Corresponding C example, which does include a for loop as mentioned in the question:

#include <stdio.h>

int plus( int a, int b )        { return a+b; }
int minus( int a, int b )       { return a-b; }
int multiplies( int a, int b )  { return a*b; }
int divides( int a, int b )     { return a/b; }

typedef int(*Func_ptr)(int, int);

struct Mapping
{
    char        ch;
    Func_ptr    f;
};

const struct Mapping op[] =
{
    { '+', plus },
    { '-', minus },
    { '*', multiplies },
    { '/', divides }
};

const int n_ops = sizeof( op )/sizeof( *op );

Func_ptr op_at( char ch )
{
    for( int i = 0; i < n_ops; ++i )
    {
        if( op[i].ch == ch ) { return op[i].f; }
    }
    return NULL;
}

int main()
{

    int  ch;        // Note: type `int` to accommodate EOF value.
    printf( "Operator? " );  ch = getchar();
    printf( "ch = '%c'\n", ch );

    if( op_at( ch ) == NULL )
    {
        printf( "invalid operator\n" );
    }
    else
    {
        const int a = 10;
        const int b = 20;
        printf( "f   =   %d\n", op_at( ch )( a, b ) );
    }
}

C11, I think it was, introduced some machinery for effectively overloading functions so they can be used much like overloaded functions in C++. I don't remember much about and didn't use it here. I would suggest that if you need to handle different data types, just use different function names.

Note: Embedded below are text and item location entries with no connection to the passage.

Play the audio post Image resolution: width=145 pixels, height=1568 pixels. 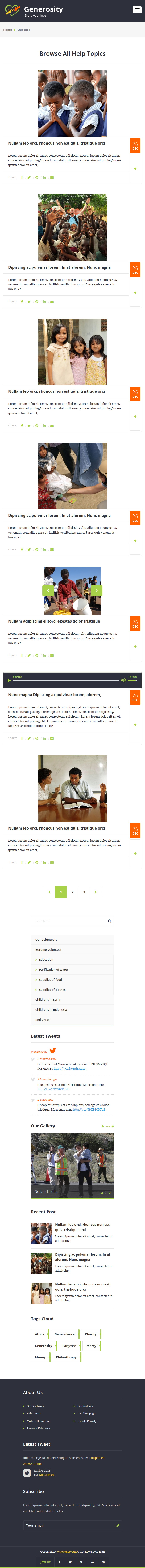pos(9,680)
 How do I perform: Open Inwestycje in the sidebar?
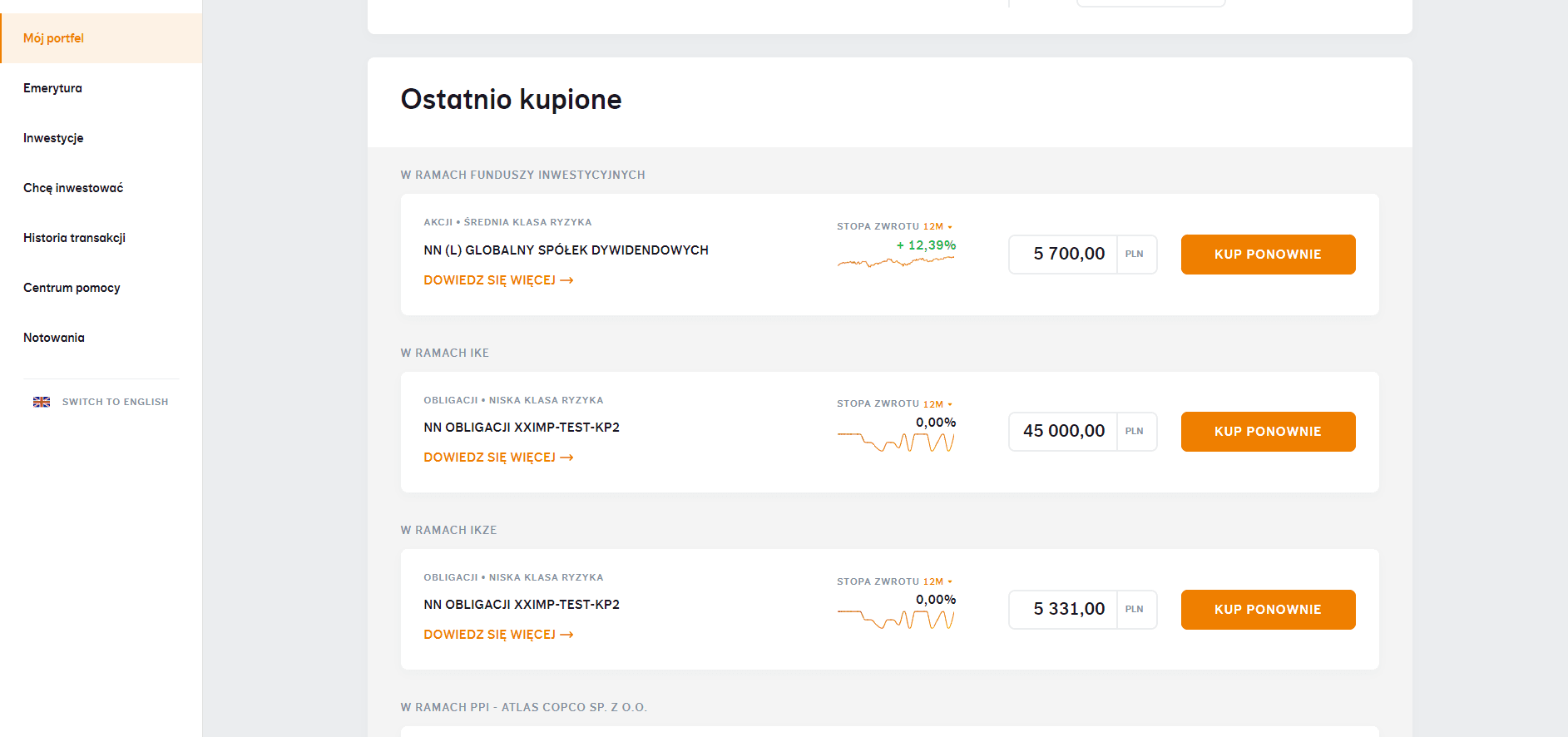click(x=53, y=138)
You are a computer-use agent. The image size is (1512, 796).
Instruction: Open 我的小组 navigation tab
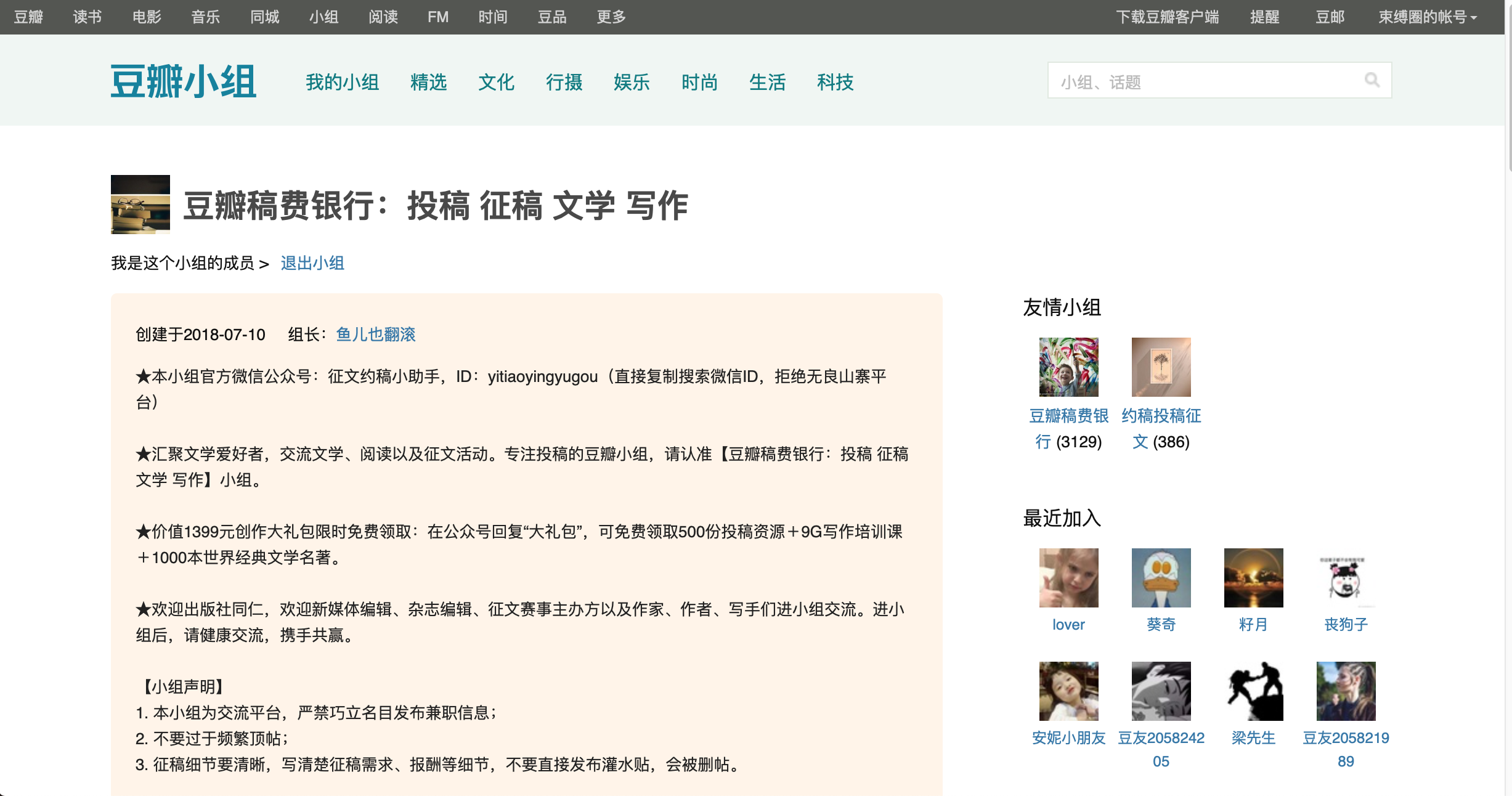click(343, 82)
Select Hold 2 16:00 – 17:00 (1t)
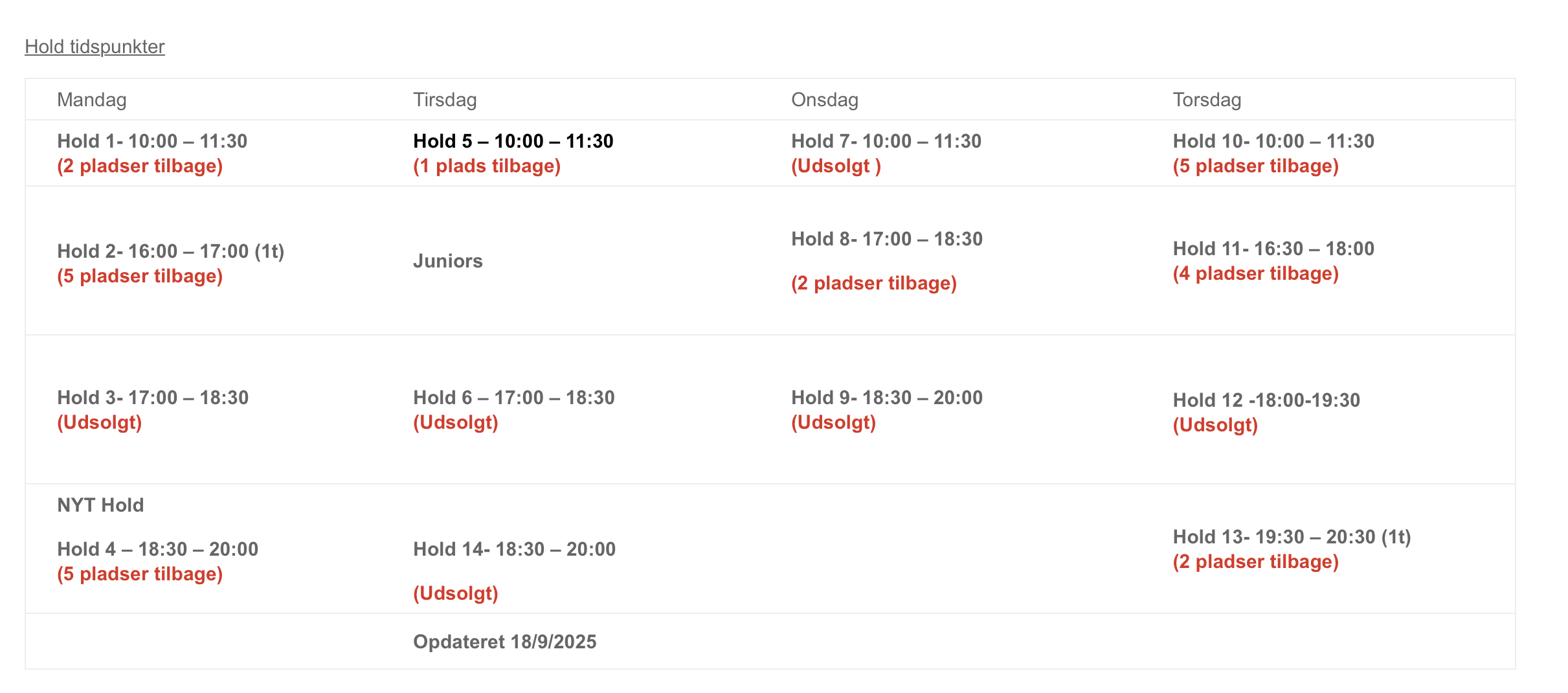 click(x=170, y=251)
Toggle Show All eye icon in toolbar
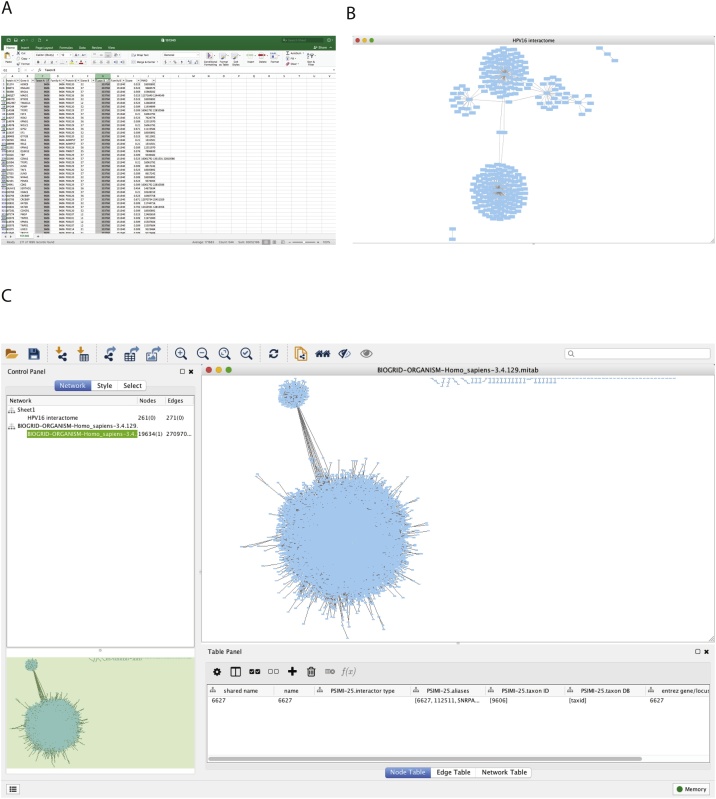This screenshot has width=716, height=799. pos(367,353)
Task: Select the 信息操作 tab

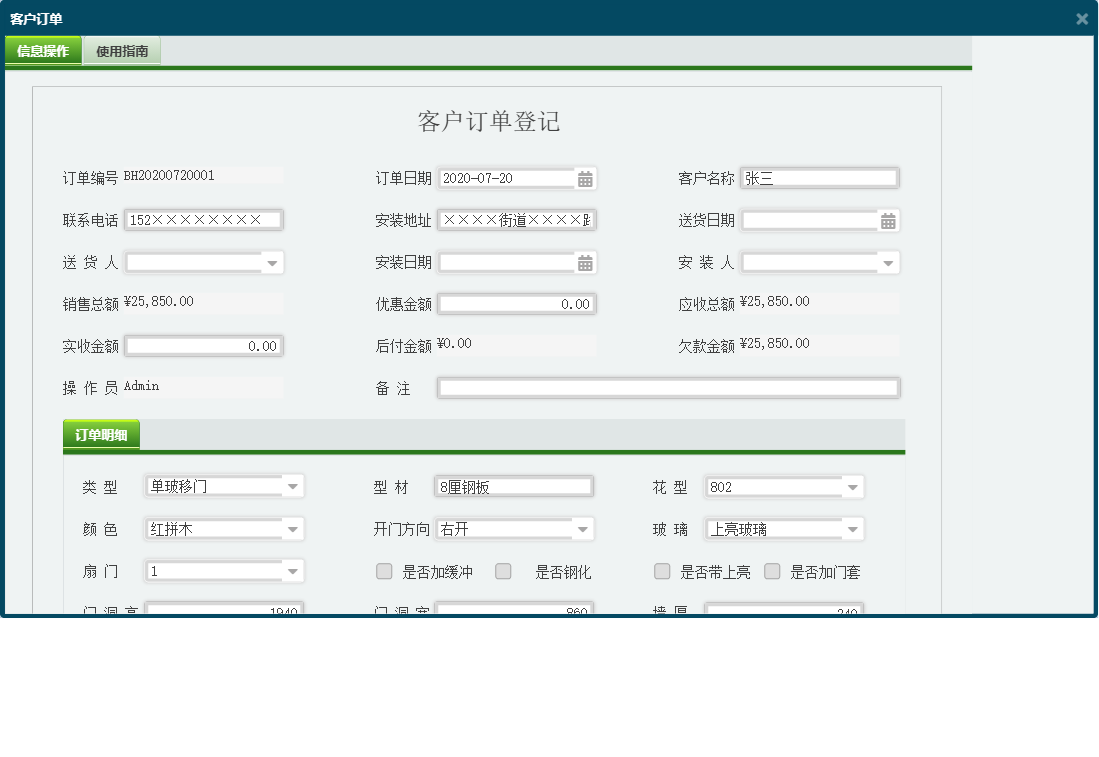Action: click(x=43, y=48)
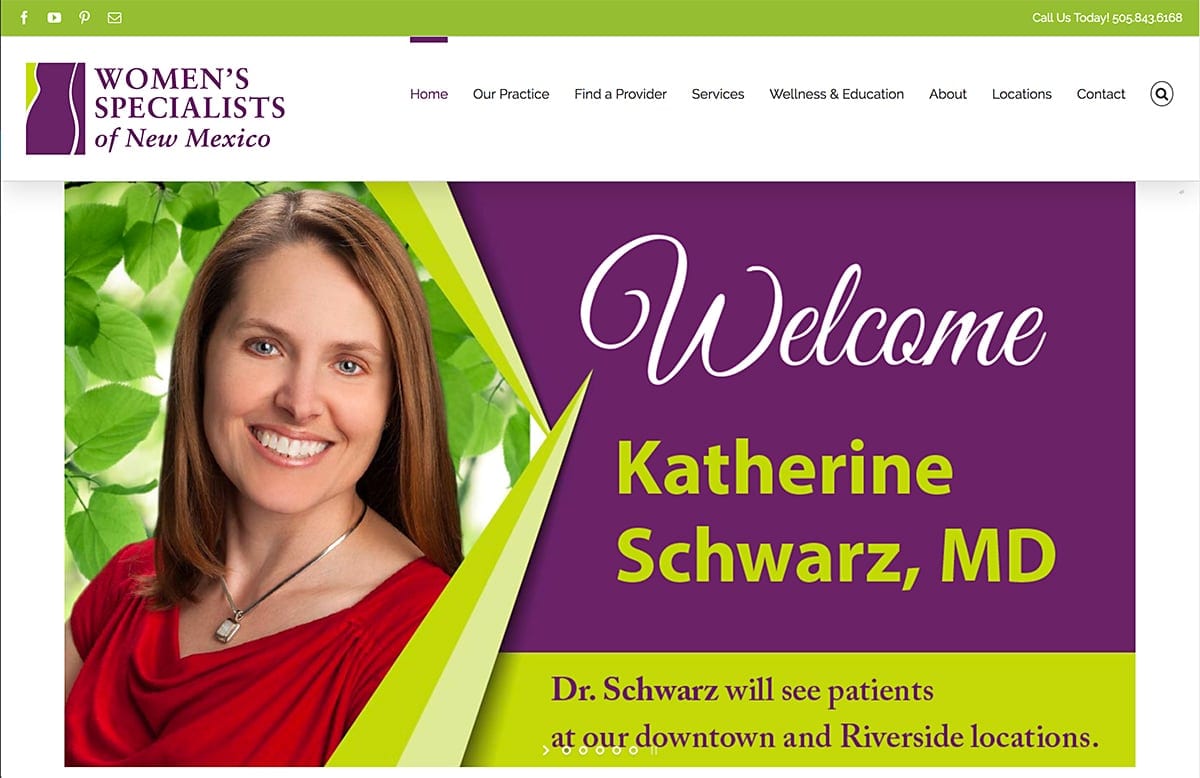Open the search magnifier icon
Viewport: 1200px width, 778px height.
pyautogui.click(x=1161, y=94)
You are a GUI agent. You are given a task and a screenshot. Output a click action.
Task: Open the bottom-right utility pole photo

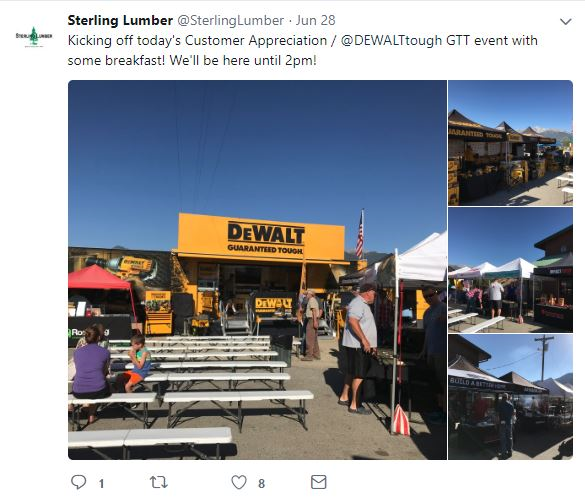pos(510,397)
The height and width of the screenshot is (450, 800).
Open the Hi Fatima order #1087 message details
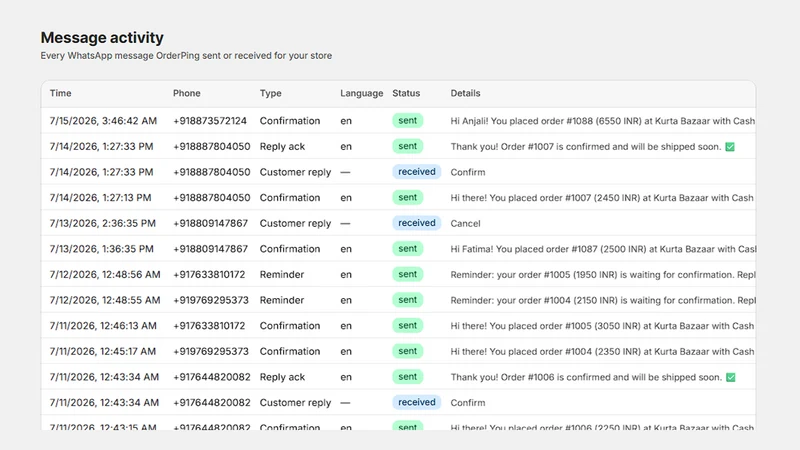pos(603,249)
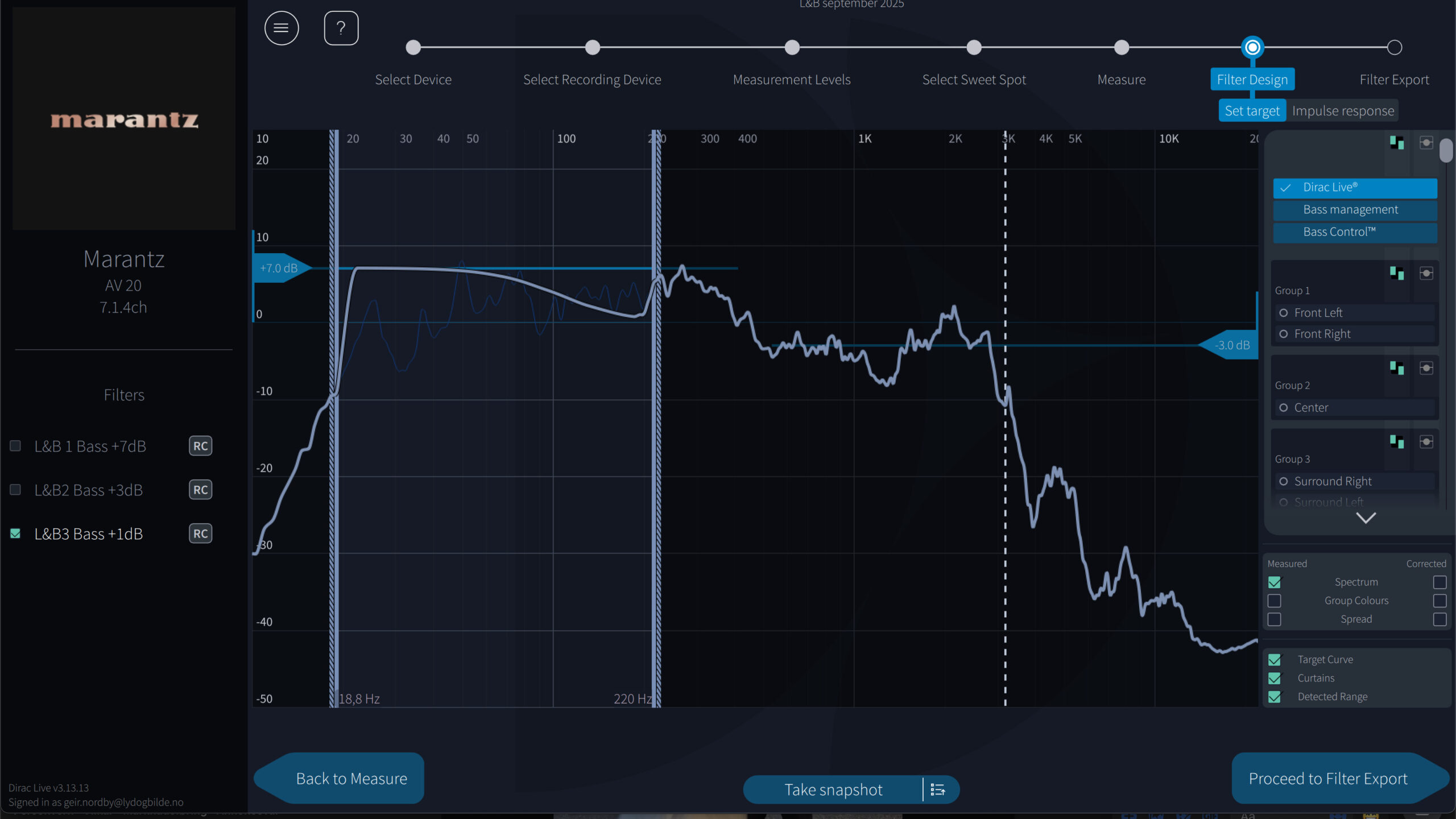The height and width of the screenshot is (819, 1456).
Task: Toggle the Measured Spectrum checkbox
Action: pos(1275,582)
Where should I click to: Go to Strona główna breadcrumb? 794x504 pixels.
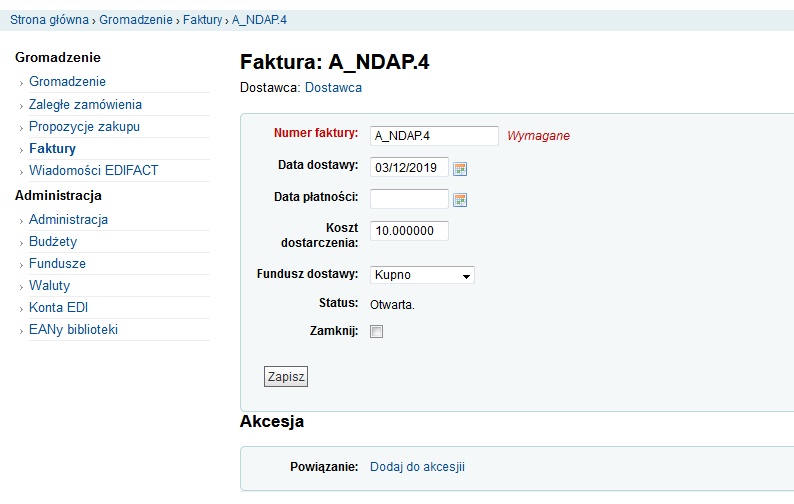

Note that the C example also compiles as C++, so both these examples are technically C++. However, the last example is in C style, using C idioms and C i/o, and does things that are unnecessary in C++. We usually just say that such code is C, not that it's C style; such code might not always compile as C++, because while C is largely a subset of C++ these are two different, separate languages: there is technically no such thing as C/C++.